RTN: What Does It Mean For Your Hybrids
The correlation is significant; heavy early spring rains cause nitrogen deficiencies. The graph above is data pulled from SE Minnesota over the years, and tracking the percent of tissue s amples that come back deficient, compared against April/May rainfall. The more rain we get in April/May, the more often we see deficient tissue N samples. That makes sense, as heavy rains early in the season move nitrates lower and lower, and the potential for denitrification increases along with it.
The map of MN displays rainfall received to date since April 1, 2018. Keep in mind, the average rainfall for the state is just shy of 6” in April and May combined. Parts of southern MN received 2-6” above normal amounts, aligning with a greater probability of a high amount of responsive/deficient tissue N amounts.
At this stage of the corn plants life, root growth is occurring exponentially, and the nitrogen demand is following a traditional constant uptake pattern. In a few short weeks, at V8, only about 20 pounds of uptake has occurred, and 50% of uptake comes between V10 & R1. During the V10 to V14 growth stages, corn requires the availability of 7.8 lb. N/day, meaning two-thirds of the total N plant uptake is acquired by VT/R1, with 1/3 left post-VT.
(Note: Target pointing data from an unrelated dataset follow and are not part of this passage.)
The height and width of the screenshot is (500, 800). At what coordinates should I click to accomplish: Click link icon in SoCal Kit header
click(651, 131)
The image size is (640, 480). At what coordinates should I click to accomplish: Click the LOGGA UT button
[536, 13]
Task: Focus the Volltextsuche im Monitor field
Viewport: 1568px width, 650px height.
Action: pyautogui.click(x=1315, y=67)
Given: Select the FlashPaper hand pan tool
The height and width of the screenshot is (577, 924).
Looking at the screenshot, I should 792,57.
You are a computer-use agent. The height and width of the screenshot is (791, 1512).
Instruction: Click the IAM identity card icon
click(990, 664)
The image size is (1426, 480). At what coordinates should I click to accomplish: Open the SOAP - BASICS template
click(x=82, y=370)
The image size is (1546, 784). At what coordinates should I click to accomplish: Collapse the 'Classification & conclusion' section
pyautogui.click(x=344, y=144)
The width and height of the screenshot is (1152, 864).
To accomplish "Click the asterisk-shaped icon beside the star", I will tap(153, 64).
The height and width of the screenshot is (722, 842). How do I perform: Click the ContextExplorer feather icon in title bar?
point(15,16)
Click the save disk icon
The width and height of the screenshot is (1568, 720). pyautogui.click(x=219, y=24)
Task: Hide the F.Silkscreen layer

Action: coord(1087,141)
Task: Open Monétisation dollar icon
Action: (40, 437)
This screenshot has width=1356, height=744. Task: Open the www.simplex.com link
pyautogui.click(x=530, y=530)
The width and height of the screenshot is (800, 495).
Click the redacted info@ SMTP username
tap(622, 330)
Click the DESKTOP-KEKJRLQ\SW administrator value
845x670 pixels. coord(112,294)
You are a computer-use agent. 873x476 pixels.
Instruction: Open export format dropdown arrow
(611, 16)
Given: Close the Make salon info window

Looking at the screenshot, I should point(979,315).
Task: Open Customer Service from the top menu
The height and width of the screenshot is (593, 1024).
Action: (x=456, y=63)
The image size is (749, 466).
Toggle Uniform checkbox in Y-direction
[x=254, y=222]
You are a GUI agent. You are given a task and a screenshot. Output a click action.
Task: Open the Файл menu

Risk of nitrogen loss from early spring rains is measured by the amount of time it takes from N to convert from ammonium to leachable nitrate-N (which is driven strongly by temperature and moisture). Highest risk applications include fall urea, fall urea with an N stabilizer, & fall anhydrous. The least risk is a split application of N in the spring with sidedressing, obviously, with its timing coinciding with the largest N demands.